TRENTON – Acting Attorney General John J. Hoffman announced today that New Jersey will receive approximately $18 million as a result of its participation in a national settlement resolving allegations that Johnson & Johnson and its subsidiary, Janssen Pharmaceuticals, Inc., engaged in unlawful marketing practices to promote sales of their antipsychotic drugs Risperdal and Invega.
According to Hoffman, the two companies will pay a total of more than $1.2 billion to participating states and the federal government to resolve civil and criminal allegations of unlawful marketing. The settlement resolves four qui tam or “whistleblower” lawsuits filed in U.S. District Court for the Eastern District of Pennsylvania under the federal False Claims Act, as well as similar false claims statutes in participating states. Janssen Pharmaceuticals also will plead guilty in federal court to a criminal misdemeanor charge of misbranding Risperdal in violation of the Food, Drug and Cosmetic Act. As part of its criminal plea, Janssen has agreed to pay an additional $400 million in criminal fines and forfeitures.
Risperdal and Invega are among a class of drugs known as atypical or second generation antipsychotics. Johnson & Johnson and Janssen allegedly promoted both drugs for off-label uses – uses not approved by the federal Food and Drug Administration (FDA). As a result of the two companies’ alleged conduct, government-funded health care programs -- including state Medicaid programs -- paid for false and/or fraudulent health insurance claims.
“Marketing drugs for unapproved uses is both inappropriate and illegal, and the resultant false billing to government health care programs costs every one of us,” Acting Attorney General Hoffman said. “Through our own efforts, and by working in collaboration with our state and federal partners, we are committed to identifying such conduct, and holding the responsible parties accountable.”
Between January 1, 1999 and December 31, 2005, Johnson & Johnson and Janssen allegedly made false and misleading statements about the safety and effectiveness of Risperdal. They also allegedly paid illegal kickbacks to health care professionals to induce them to promote and prescribe Risperdal for children, adolescents and the elderly, when there was no FDA approval for use of the drug within those patient populations.

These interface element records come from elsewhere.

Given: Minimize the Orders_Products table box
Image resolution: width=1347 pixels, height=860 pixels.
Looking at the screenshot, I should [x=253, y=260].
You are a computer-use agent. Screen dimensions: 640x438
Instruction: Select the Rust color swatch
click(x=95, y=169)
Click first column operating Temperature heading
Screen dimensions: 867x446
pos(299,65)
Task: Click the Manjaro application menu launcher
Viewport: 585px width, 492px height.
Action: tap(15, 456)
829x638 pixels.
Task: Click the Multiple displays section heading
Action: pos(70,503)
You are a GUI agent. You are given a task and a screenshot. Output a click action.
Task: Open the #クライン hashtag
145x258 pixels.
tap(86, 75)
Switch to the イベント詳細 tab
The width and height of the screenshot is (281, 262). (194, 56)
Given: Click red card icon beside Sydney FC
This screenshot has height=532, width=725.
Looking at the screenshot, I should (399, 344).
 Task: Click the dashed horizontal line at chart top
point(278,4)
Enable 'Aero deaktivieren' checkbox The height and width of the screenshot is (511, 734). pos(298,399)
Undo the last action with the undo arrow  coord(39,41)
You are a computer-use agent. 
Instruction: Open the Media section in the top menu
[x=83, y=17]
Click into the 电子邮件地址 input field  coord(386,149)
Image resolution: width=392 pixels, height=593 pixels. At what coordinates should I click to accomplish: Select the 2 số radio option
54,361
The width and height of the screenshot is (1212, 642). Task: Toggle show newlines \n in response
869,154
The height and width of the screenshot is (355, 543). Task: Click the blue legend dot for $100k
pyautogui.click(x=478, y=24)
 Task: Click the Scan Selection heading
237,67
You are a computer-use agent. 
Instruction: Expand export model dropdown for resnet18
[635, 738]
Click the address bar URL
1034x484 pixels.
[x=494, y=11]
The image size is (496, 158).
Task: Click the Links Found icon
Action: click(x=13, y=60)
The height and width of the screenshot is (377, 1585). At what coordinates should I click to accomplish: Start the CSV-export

Johnson & Johnson’s worldwide headquarters is located in New Brunswick. As part of the national settlement, the company and Janssen Pharmaceuticals will enter into a Corporate Integrity Agreement with the U.S. Department of Health and Human Services, Office of the Inspector General, which will closely monitor the company’s future marketing practices.
In addition, the two companies allegedly promoted Invega for off-label uses and made false and misleading statements about the safety and efficacy of the drug during a period spanning from January 1, 2007 to December 31, 2009.